The bronze doors of the Sagrestia Nuova are by Luca della Robbia, who, though he learnt the art of casting metal from Ghiberti, differs from him in style and treatment.  Within the ten panels of which these doors are composed, are the Madonna and Child, St. John the Baptist, the four Evangelists, and the four Doctors of the Church; each figure is attended by two angels.  There is no attempt at landscape or perspective in the background; the figures are natural and easy, but have neither the grace nor elegance of Luca's other works.  The flattened arch above the door is a characteristic feature of Brunelleschi's architecture; the chamber itself was also constructed after his design, and is known as La Sagrestia della Messa, because the holy wafer or host is kept here.  The inlaid wood-work, intarsiatura, by which the cabinets containing the priests' garments are adorned, is the work of Benedetto da Majano, the artist who made the monument of Giotto in the nave of the Cathedral.  The genii holding garlands are attributed to Donatello.  There are also two lavatories - one, with a very lovely angel's head and elegant decorations, by Donatello; the other, executed in 1440, and of inferior workmanship, by Buggiano.  In the centre of the pavement of the northern transept is a disc on a marble slab, on which the sun's rays fall through an opening in the lantern of the cupola on the 29th of June, the period of the summer solstice.  It is at present concealed by a wooden floor for the convenience of the priests, as service is almost daily performed in this transept.  This gnomon, the invention of Paolo Toscanelli, a Florentine astronomer, in 1468, is so celebrated that Lalande considered it one of the most important scientific instruments of its kind, owing to the strong light falling on it, from the direction of the ray which passes through the opening above.  Toscanelli corresponded with Christopher Columbus, and by his observations indirectly aided him in his discoveries.

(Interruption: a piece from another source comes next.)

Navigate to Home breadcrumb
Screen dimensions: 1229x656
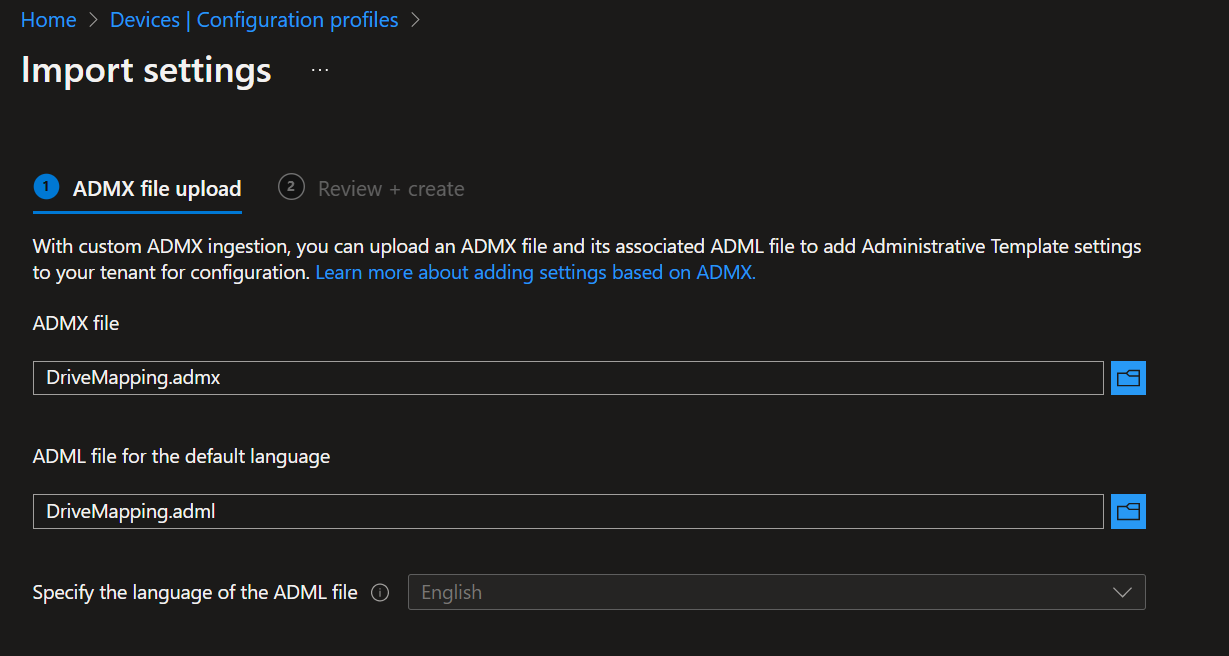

The statue within this transept, next the Sagrestia Nuova, is St. Andrew, by Francesco Ferucci, a pupil of Andrea Verocchio:  he died about 1529, the year of the famous siege of Florence.  The fresco near is by Santi di Tito, the scholar of Bronzino, and represents Pietro Corsini, bishop of Florence, who died in 1405.  He belonged to the family of prince Corsini, and received a cardinal's hat in 1369; but he joined in the schism of the Church, which arose after the election of Pope Urban VI., whose severity alienated the whole body of cardinals from him, and caused the election of an anti-pope.  Pietro before his death repented his sins against the papacy.  Opposite the bishop is another fresco to Luigi Marsili, an accomplished scholar and learned theologian, who died in 1394, and was buried at the expense of the city.  The painting is by Bicci di Lorenzo, who painted in the chapels of the southern transept, and it was originally in another part of the Cathedral, from whence it was transferred to this place.

The inscriptions on marble slabs inserted into the walls which surround the choir, and on either side of the two sacristies, record the foundation of the Cathedral, and the translation of the ashes of Zenobius from San Lorenzo to Sta. Reparata.  They were afterwards deposited in the shrine at the end of this apse.  Another inscription commemorates the council held in the Cathedral by Pope Eugenius IV., in 1429, for the reconciliation of the Greek and Latin Churches.  The inscriptions on the opposite side, near the nave, refer to the gnomon in the northern transept and to the visit of pope Pius VIII. In 1815.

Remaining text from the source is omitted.